> [WORK TO COMPLETE]
In the entries below, find each line with the string "illustration" and copy it.

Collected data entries
Content starts
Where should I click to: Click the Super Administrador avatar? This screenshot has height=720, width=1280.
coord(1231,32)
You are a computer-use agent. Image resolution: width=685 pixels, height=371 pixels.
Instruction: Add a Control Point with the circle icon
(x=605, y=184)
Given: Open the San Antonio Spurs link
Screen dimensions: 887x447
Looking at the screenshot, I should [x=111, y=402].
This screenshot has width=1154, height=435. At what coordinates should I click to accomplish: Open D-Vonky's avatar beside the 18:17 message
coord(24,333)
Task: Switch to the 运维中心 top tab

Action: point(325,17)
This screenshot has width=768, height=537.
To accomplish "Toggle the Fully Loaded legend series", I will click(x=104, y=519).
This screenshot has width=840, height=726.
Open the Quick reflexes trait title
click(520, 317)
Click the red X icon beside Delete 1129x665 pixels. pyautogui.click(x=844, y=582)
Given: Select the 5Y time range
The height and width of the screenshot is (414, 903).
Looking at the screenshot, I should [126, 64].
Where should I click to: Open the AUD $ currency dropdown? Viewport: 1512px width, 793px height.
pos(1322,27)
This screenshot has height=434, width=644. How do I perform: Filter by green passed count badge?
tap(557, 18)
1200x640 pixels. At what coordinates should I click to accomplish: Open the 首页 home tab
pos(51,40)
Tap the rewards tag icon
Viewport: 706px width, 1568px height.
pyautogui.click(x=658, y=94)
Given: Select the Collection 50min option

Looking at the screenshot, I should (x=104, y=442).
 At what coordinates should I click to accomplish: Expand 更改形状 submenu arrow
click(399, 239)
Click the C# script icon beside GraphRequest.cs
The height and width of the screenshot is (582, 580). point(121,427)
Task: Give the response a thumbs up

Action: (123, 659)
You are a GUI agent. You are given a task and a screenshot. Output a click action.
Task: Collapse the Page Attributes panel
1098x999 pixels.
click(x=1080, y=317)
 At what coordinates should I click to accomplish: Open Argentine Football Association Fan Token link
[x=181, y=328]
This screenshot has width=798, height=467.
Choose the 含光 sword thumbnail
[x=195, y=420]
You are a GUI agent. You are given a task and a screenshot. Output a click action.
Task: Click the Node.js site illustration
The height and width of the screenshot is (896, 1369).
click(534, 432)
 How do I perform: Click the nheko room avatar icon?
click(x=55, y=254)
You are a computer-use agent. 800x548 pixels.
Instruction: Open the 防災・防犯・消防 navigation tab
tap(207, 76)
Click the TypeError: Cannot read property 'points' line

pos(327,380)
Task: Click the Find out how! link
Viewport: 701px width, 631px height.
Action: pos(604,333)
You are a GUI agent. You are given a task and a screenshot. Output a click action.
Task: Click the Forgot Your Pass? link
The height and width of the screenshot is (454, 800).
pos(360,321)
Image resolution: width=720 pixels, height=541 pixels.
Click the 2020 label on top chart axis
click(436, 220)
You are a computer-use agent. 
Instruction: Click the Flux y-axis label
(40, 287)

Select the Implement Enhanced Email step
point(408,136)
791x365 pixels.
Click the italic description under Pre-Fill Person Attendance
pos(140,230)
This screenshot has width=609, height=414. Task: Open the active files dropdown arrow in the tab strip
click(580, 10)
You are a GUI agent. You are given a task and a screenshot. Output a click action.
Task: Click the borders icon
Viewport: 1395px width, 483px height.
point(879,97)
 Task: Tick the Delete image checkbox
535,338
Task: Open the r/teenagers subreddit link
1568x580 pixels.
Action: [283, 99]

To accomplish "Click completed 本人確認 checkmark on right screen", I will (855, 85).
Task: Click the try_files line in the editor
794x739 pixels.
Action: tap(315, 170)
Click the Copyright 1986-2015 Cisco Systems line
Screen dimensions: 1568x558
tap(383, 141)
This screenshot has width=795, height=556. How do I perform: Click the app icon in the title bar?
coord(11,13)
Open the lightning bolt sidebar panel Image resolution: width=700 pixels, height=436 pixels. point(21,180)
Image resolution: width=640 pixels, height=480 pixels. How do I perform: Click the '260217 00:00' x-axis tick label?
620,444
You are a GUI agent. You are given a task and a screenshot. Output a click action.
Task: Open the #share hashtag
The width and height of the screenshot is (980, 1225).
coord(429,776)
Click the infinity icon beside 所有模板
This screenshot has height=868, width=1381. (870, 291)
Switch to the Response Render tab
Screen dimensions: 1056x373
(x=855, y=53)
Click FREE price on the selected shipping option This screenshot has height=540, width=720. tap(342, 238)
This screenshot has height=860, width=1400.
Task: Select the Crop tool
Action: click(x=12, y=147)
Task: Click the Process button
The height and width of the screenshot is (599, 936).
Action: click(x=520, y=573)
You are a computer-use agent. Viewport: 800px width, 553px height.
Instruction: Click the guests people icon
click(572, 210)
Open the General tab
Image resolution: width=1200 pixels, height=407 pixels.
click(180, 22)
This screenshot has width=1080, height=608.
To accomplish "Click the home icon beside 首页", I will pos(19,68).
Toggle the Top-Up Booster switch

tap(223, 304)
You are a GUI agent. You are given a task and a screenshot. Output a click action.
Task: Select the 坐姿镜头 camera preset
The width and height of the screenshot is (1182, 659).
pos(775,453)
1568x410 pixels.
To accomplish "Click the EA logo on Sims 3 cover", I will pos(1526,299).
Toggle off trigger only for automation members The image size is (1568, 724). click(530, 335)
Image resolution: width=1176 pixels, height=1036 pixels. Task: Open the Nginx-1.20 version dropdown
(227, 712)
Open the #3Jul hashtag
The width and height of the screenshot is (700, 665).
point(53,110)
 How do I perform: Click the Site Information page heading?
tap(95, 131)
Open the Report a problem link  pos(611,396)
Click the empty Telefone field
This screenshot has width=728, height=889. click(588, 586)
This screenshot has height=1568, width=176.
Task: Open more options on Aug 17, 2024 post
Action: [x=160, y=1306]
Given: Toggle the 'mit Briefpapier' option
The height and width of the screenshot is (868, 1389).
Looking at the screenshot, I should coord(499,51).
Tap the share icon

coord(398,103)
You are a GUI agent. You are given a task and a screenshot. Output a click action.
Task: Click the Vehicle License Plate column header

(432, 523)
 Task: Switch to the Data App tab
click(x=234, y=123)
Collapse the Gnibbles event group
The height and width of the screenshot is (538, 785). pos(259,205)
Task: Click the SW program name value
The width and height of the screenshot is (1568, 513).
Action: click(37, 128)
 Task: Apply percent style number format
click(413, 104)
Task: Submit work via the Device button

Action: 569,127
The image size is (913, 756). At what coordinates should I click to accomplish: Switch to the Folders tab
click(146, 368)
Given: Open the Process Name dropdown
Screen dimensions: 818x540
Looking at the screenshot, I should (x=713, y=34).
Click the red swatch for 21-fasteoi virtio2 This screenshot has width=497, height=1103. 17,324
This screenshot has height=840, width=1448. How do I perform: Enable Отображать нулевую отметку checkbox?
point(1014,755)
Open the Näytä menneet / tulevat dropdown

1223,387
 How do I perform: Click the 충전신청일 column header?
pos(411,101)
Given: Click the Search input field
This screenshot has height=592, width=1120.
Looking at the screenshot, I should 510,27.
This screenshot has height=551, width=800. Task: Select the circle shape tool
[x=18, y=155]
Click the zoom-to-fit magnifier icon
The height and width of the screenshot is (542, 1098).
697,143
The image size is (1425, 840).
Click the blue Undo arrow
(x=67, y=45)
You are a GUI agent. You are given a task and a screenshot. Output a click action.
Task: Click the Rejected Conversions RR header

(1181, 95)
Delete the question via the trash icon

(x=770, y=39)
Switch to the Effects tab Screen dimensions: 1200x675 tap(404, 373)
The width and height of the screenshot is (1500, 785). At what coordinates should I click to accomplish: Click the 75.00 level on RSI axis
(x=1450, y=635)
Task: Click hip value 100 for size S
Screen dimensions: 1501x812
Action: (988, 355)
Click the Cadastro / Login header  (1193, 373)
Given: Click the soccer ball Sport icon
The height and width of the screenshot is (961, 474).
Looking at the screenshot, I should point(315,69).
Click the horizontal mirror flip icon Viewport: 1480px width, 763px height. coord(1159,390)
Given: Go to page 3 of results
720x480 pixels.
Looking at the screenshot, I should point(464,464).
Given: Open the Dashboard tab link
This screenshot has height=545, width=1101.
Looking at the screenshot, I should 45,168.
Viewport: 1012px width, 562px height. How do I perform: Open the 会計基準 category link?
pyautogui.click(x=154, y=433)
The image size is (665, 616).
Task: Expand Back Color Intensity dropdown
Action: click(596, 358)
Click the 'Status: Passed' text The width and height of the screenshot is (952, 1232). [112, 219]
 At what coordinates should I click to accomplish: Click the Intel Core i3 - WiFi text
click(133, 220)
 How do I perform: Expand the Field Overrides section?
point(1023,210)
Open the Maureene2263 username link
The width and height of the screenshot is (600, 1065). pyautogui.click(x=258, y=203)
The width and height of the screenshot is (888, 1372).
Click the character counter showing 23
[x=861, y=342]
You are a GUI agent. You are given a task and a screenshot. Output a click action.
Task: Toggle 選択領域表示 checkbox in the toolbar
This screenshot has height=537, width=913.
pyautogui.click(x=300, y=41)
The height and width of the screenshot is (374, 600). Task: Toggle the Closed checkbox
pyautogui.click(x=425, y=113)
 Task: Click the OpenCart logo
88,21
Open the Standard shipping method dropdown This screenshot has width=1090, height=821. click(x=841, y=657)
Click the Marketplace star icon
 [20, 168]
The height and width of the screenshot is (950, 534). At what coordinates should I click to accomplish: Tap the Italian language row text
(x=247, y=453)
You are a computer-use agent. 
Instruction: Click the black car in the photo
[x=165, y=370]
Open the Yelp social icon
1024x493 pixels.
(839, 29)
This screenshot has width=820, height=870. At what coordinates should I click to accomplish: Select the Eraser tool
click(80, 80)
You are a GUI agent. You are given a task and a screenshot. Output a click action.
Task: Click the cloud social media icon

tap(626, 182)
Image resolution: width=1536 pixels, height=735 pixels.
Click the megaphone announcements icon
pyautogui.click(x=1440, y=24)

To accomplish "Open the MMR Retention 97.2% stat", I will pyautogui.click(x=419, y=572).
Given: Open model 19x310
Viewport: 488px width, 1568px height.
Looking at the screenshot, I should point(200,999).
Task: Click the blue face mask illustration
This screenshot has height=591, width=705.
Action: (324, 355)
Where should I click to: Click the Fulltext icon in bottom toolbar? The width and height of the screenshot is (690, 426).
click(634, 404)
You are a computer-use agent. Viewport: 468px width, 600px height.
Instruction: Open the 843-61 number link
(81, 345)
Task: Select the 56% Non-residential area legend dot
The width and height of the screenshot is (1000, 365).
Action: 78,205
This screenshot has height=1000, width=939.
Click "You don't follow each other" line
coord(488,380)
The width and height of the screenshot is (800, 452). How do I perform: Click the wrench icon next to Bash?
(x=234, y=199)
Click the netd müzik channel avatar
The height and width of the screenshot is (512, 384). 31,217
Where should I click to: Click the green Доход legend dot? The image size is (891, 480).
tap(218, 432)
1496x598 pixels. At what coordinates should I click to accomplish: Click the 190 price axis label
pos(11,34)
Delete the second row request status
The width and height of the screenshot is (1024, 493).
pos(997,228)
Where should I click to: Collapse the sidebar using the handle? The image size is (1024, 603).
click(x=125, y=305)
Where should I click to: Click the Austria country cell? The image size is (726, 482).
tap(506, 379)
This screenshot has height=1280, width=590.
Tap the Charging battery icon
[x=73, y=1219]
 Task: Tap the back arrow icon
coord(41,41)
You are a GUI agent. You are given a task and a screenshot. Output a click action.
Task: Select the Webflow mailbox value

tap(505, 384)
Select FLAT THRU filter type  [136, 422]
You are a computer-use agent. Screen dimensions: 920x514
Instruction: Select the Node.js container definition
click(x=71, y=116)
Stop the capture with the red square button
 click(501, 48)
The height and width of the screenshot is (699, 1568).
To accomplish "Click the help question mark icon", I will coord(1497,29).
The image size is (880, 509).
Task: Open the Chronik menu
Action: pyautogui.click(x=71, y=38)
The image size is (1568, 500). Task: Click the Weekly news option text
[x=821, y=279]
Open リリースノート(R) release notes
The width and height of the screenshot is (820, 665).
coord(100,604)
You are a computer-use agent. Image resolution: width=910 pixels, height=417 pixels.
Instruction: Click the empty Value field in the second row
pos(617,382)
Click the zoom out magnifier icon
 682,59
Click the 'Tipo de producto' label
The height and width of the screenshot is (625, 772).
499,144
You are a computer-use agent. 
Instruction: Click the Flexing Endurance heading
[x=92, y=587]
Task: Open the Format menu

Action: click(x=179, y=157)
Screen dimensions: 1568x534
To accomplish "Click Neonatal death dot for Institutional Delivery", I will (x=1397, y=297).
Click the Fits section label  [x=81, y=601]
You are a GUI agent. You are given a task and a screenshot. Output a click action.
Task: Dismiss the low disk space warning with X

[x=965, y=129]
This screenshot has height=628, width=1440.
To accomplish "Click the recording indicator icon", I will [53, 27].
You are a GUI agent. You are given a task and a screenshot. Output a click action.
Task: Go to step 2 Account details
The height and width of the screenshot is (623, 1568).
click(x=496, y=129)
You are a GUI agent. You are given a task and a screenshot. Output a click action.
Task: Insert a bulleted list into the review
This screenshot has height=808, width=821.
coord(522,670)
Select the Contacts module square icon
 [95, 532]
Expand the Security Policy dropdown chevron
Content ends
> [RESPONSE AREA]
Task: Click the Node.js site illustration
Task: Click the blue face mask illustration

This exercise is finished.